The expected output is a copy of every line in the records with the string "computer".

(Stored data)
· · · ·

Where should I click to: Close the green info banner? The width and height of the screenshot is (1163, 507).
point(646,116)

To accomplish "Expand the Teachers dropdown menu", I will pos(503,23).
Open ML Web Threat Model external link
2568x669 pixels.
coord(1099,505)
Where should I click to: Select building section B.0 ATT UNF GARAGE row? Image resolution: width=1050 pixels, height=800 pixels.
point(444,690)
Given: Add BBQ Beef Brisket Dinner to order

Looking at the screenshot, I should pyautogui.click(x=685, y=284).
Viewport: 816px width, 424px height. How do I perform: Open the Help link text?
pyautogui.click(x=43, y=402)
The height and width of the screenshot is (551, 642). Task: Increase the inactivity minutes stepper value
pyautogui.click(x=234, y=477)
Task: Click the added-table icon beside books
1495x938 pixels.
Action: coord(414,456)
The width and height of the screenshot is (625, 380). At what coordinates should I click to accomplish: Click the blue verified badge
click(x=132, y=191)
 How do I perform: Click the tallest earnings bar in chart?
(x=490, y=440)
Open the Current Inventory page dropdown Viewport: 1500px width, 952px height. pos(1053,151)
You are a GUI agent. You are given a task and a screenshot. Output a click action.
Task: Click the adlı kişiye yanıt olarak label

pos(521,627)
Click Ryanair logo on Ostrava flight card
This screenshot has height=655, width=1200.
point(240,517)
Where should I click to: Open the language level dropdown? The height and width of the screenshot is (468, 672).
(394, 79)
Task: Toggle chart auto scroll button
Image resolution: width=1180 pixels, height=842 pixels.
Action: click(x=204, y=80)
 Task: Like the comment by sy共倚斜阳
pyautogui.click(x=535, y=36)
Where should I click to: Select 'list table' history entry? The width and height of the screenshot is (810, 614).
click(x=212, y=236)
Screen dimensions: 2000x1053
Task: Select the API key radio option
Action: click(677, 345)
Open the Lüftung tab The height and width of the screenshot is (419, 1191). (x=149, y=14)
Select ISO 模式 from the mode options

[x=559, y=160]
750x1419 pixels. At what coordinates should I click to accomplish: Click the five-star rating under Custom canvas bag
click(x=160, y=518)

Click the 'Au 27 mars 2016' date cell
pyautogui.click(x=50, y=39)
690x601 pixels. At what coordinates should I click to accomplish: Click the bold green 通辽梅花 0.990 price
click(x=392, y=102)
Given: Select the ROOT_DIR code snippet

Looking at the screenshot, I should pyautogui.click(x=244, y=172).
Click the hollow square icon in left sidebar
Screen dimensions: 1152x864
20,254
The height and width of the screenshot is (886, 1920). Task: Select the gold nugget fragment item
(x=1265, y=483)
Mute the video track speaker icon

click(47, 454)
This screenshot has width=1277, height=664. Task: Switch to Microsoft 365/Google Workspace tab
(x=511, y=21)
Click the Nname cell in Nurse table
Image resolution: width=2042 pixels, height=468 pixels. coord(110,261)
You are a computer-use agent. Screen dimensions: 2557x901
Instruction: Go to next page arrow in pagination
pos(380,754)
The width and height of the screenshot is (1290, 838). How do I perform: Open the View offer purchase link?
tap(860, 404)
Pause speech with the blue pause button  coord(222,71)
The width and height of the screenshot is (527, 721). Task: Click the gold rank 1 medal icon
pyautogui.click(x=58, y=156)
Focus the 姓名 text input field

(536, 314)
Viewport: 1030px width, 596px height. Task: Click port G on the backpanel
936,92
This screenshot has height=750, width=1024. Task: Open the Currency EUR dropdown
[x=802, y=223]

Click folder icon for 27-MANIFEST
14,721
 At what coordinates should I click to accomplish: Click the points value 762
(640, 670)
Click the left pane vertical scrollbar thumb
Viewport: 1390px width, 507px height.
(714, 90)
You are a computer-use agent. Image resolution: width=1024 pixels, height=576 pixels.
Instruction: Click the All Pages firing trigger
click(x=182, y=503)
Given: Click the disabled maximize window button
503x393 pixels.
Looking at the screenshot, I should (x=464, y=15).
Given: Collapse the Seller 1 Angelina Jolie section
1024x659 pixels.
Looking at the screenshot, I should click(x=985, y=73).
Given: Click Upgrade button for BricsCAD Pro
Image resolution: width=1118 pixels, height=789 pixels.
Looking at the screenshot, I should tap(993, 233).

· · · ·

— Response to the task —
You are a computer-use agent. Screen dimensions: 2557x901
You are a computer-use agent. Image resolution: width=1024 pixels, height=576 pixels.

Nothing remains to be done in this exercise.